EXCERPT TO READ:

In order to distinguish between different ML models, the run request, e.g. the ML load request 711, may encompass an ML model reference ID 711a. The ML model reference ID may be a unique ID given to each ML model. The ML model reference ID 711a may thereby be generated by the application and provided to the ML controller. The run request, e.g. the ML execution request 712, may also comprise at least one of an ML model instance ID 712a or an ML model execution ID 712b. The ML model instance ID 712a identifies the ML model runner instance to be used. The ML model execution ID may be used in case there is an ambiguity with regards to the ML model runner instances, for example the application wants to use the same ML model runner instance but with different inputs. In this case, the ML execution request 712 may also comprise an ML model execution ID 712b, with which the different executions of the same ML model can be distinguished.

After the ML controller has received the run request in step 710, the method progresses to queuing of the incoming pre-processed input data in step 720. Thereby, the input data may already be provided with the run request in step 710 or may be received separately after the run request. It is also conceivable that upon the reception of the run request in step 710, the ML controller allocates memory for the respective queue for input data to be used with the ML model and then either receives the respective input data and stores it in the respective memory, or provides the application with the memory address, so that the application can store the input data itself at the respective memory address.

Once the model run request is received in step 710 and the input data is queued in step 720, the method progresses to step 730, which encompasses to run the ML model. Thereby, the running encompasses the ML model execution. As stated above, running or executing an ML model means that input data is processed by the ML model. As such, the step 730 of running the ML model also comprises processing 731, 732 of input data with the respective ML model. Thereby, because the ML controller according to the current inventions works in a decoupled manner from the pre- and post-processing of the application, the processing comprises starting processing 732 of a second set of queued input data with the at least one ML model independent from post-processing output data resulting from processing 731 a first set of the queued input data. In other words, the ML controller according to the invention allows to process input data in an asynchronous manner, which overcomes the drawback of synchronous processing, where the application will be blocked until the ML model has produced output data and the output data has been post-processed. This allows the application to make use of otherwise wasted time, for example, to already pre-process new input data, such that the ML controller can constantly be provided with new input data.

PROBLEMS AND TASKS:
• A. According to the passage on the ML controller, what does the ML model instance ID 712a identify?
• B. Carry on the passage on the ML controller, beginning immediately after its final sentence.
The listing placed after the passage on the ML controller is drawn from a separate source.

DATASET CONTENT:
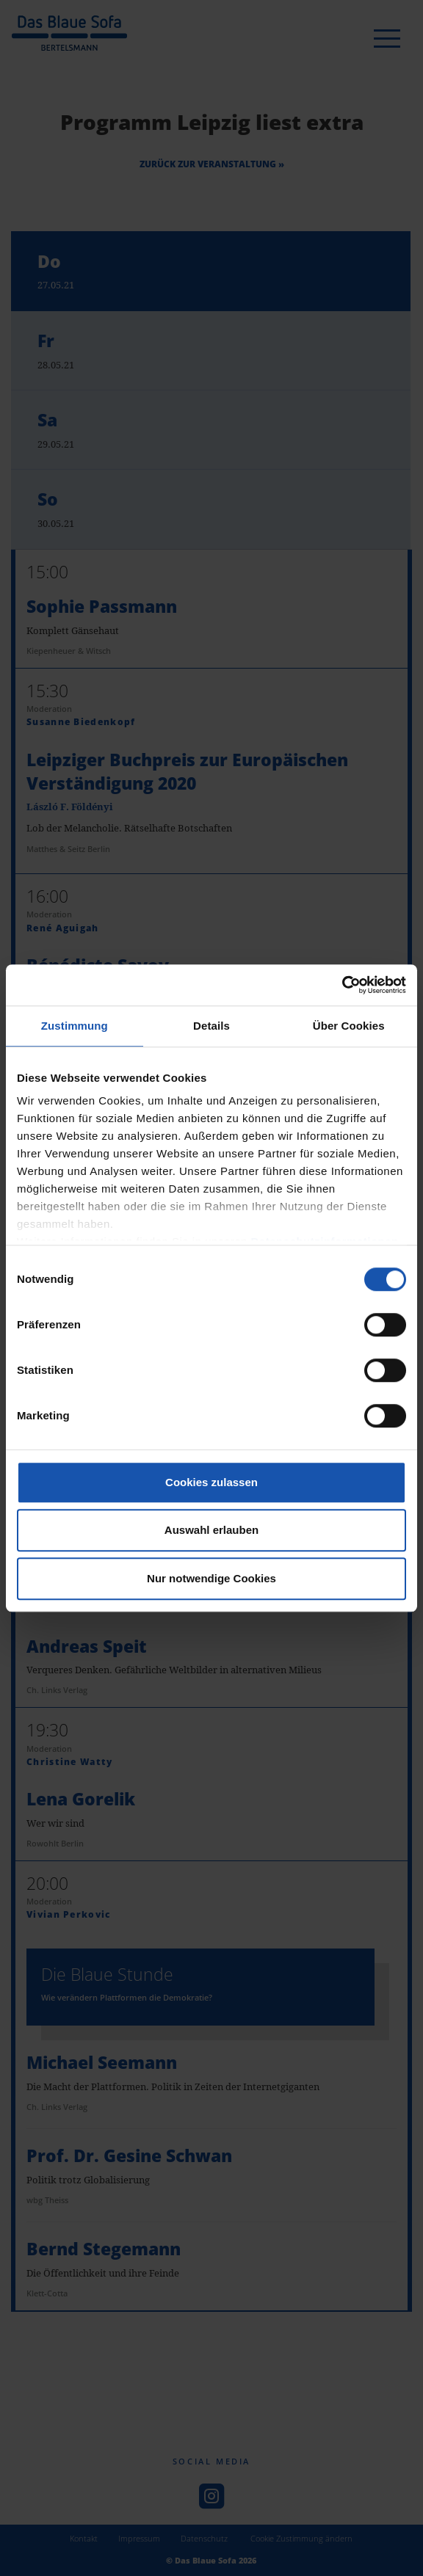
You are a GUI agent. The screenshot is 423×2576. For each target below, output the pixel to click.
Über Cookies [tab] (349, 1025)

THE RESULTS:
• A. It identifies the ML model runner instance to be used.

• B.
The method 700 also includes the step of providing 740 output data to a post-processing function of an application. This provision 740 of output data can be performed by sending the output data to the application or by a callback function, which just informs the application that the requested ML model run has resulted in output data and the output data can be retrieved.

A more detailed view of the inner workings of the ML controller and the data flow within the ML controller is depicted in FIGS. 8 and 9.

FIG. 8 shows a schematic of a system 800 according to the current invention for allowing asynchronous ML model execution. The system 800 comprises as main component the ML controller 840. The ML controller 840 comprises an ML interface 841, which provides an interface to the applications 820a to 820n interacting with the ML controller 840. The ML interface 841 thereby provides for the input data and output data exchange with the applications 820a to 820n. The ML interface 841 comprises at least one queue 842 into which incoming input data can be stored. Thereby the ML interface 841 comprises a proxy function 843 and a listener function 844. The proxy function 843 is used to receive ML model run requests from the applications 820a to 820n. Thereby, the requests may already comprise input data 822a to 822n and information regarding the ML model to run. The information may comprise the ML model definition 821a to 821n and in some cases also at least one ID 823a to 823n, which can take the form of an ML model reference ID, an ML model instance ID, and/or an ML model execution ID. The proxy function 843 then stores the input data in the queue 842 and instructs the ML controller 840 to perform the respective ML model run. The ML interface 841 also encompasses a listener function 844. This listener function 844 monitors the ML model run and in particular monitors for resulting output data of any ML model run. Once the listener function 844 has identified that the ML model run has produced output data, it indicates this to the respective application 820a to 820n which provided the respective request and input data. In the here shown embodiment example, the ML interface 841 is part of the ML controller 840. However, it should be understood that the ML interface 841 may also be provided as stand-alone software, which may be used as an addition to existing ML controllers in order to enable them to perform asynchronous ML model execution. For this purpose, the ML interface 841 may comprise or may be provided with all necessary libraries and APIs to interface with the respective ML controllers.

In the here shown embodiment example, the multiple applications 820a to 820n may in addition to the ML model definition 821a to 821n, the input data 822a to 822n and the IDs 823a to 823n also provide further information to the ML controller 840. The further information may comprise metadata which provide relevant information to the ML controller 840 in order to enable generation of ML runner instances and subsequent execution of the ML model. The metadata may include but is not limited to the following details about the ML model, the path to the model definition file, the name of the specific ML runtime to be used to execute the ML model, the processor core type on which the ML model is to be executed, profiling information of the ML model for one or multiple processor core types, memory requirements of the ML model, i.e., memory for the model parameters and runtime memory, the priority of the ML model and power or energy requirements of the ML model.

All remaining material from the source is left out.